Write out all the data again, exactly.

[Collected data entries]
++++

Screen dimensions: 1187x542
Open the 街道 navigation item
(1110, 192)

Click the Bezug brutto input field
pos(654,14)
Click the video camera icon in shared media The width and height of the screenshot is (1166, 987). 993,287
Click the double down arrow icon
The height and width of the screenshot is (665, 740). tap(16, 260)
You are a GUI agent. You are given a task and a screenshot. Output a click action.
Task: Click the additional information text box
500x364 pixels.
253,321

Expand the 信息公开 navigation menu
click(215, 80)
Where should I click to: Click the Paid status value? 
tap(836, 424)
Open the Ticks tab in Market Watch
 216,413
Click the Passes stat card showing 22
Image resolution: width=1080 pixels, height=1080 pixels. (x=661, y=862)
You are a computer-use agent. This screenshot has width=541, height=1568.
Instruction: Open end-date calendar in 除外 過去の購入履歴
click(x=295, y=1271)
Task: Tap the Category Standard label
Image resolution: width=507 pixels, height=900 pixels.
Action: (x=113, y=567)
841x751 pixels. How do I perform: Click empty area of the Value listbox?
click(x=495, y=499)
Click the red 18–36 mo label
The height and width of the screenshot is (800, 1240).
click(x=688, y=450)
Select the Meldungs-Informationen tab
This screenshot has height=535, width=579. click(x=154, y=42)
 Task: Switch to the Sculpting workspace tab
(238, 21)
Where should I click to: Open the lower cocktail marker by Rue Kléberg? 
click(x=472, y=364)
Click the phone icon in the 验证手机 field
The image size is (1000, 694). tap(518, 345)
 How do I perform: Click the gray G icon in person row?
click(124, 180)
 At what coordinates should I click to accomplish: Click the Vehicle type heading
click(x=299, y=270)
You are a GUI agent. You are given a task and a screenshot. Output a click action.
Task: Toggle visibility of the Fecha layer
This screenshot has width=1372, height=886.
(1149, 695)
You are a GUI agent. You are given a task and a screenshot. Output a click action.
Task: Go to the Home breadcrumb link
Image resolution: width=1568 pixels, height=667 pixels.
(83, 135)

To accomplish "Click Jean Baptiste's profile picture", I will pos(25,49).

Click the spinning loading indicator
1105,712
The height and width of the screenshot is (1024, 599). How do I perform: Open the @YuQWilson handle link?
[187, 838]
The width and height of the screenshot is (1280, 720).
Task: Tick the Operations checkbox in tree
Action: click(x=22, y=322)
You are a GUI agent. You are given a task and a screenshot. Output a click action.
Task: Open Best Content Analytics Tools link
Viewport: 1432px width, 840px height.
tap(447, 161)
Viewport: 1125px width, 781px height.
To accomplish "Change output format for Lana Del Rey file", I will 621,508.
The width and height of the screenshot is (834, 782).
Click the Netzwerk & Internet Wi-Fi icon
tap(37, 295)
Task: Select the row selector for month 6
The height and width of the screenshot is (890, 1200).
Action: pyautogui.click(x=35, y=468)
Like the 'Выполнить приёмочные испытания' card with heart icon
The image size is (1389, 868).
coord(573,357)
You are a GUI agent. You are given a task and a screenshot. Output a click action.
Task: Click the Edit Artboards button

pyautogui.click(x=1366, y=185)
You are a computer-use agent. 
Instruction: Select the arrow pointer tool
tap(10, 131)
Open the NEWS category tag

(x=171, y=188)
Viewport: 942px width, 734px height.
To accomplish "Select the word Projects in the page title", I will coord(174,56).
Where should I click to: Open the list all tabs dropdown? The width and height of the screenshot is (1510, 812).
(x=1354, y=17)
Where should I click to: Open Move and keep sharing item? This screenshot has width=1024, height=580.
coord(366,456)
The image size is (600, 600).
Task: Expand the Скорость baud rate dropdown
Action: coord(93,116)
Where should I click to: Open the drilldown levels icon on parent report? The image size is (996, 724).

++++

◆ SOLUTION TO THIS TASK
Screen dimensions: 1187x542
Open the 街道 navigation item
(1110, 192)

Click the Bezug brutto input field
pos(654,14)
Click the video camera icon in shared media The width and height of the screenshot is (1166, 987). 993,287
Click the double down arrow icon
The height and width of the screenshot is (665, 740). tap(16, 260)
You are a GUI agent. You are given a task and a screenshot. Output a click action.
Task: Click the additional information text box
500x364 pixels.
253,321

Expand the 信息公开 navigation menu
click(215, 80)
Where should I click to: Click the Paid status value? 
tap(836, 424)
Open the Ticks tab in Market Watch
 216,413
Click the Passes stat card showing 22
Image resolution: width=1080 pixels, height=1080 pixels. (x=661, y=862)
You are a computer-use agent. This screenshot has width=541, height=1568.
Instruction: Open end-date calendar in 除外 過去の購入履歴
click(x=295, y=1271)
Task: Tap the Category Standard label
Image resolution: width=507 pixels, height=900 pixels.
Action: (x=113, y=567)
841x751 pixels. How do I perform: Click empty area of the Value listbox?
click(x=495, y=499)
Click the red 18–36 mo label
The height and width of the screenshot is (800, 1240).
click(x=688, y=450)
Select the Meldungs-Informationen tab
This screenshot has height=535, width=579. click(x=154, y=42)
 Task: Switch to the Sculpting workspace tab
(238, 21)
Where should I click to: Open the lower cocktail marker by Rue Kléberg? 
click(x=472, y=364)
Click the phone icon in the 验证手机 field
The image size is (1000, 694). tap(518, 345)
 How do I perform: Click the gray G icon in person row?
click(124, 180)
 At what coordinates should I click to accomplish: Click the Vehicle type heading
click(x=299, y=270)
You are a GUI agent. You are given a task and a screenshot. Output a click action.
Task: Toggle visibility of the Fecha layer
This screenshot has width=1372, height=886.
(1149, 695)
You are a GUI agent. You are given a task and a screenshot. Output a click action.
Task: Go to the Home breadcrumb link
Image resolution: width=1568 pixels, height=667 pixels.
(83, 135)

To accomplish "Click Jean Baptiste's profile picture", I will pos(25,49).

Click the spinning loading indicator
1105,712
The height and width of the screenshot is (1024, 599). How do I perform: Open the @YuQWilson handle link?
[187, 838]
The width and height of the screenshot is (1280, 720).
Task: Tick the Operations checkbox in tree
Action: click(x=22, y=322)
You are a GUI agent. You are given a task and a screenshot. Output a click action.
Task: Open Best Content Analytics Tools link
Viewport: 1432px width, 840px height.
tap(447, 161)
Viewport: 1125px width, 781px height.
To accomplish "Change output format for Lana Del Rey file", I will 621,508.
The width and height of the screenshot is (834, 782).
Click the Netzwerk & Internet Wi-Fi icon
tap(37, 295)
Task: Select the row selector for month 6
The height and width of the screenshot is (890, 1200).
Action: pyautogui.click(x=35, y=468)
Like the 'Выполнить приёмочные испытания' card with heart icon
The image size is (1389, 868).
coord(573,357)
You are a GUI agent. You are given a task and a screenshot. Output a click action.
Task: Click the Edit Artboards button

pyautogui.click(x=1366, y=185)
You are a computer-use agent. 
Instruction: Select the arrow pointer tool
tap(10, 131)
Open the NEWS category tag

(x=171, y=188)
Viewport: 942px width, 734px height.
To accomplish "Select the word Projects in the page title", I will coord(174,56).
Where should I click to: Open the list all tabs dropdown? The width and height of the screenshot is (1510, 812).
(x=1354, y=17)
Where should I click to: Open Move and keep sharing item? This screenshot has width=1024, height=580.
coord(366,456)
The image size is (600, 600).
Task: Expand the Скорость baud rate dropdown
Action: coord(93,116)
Where should I click to: Open the drilldown levels icon on parent report? The image size is (996, 724).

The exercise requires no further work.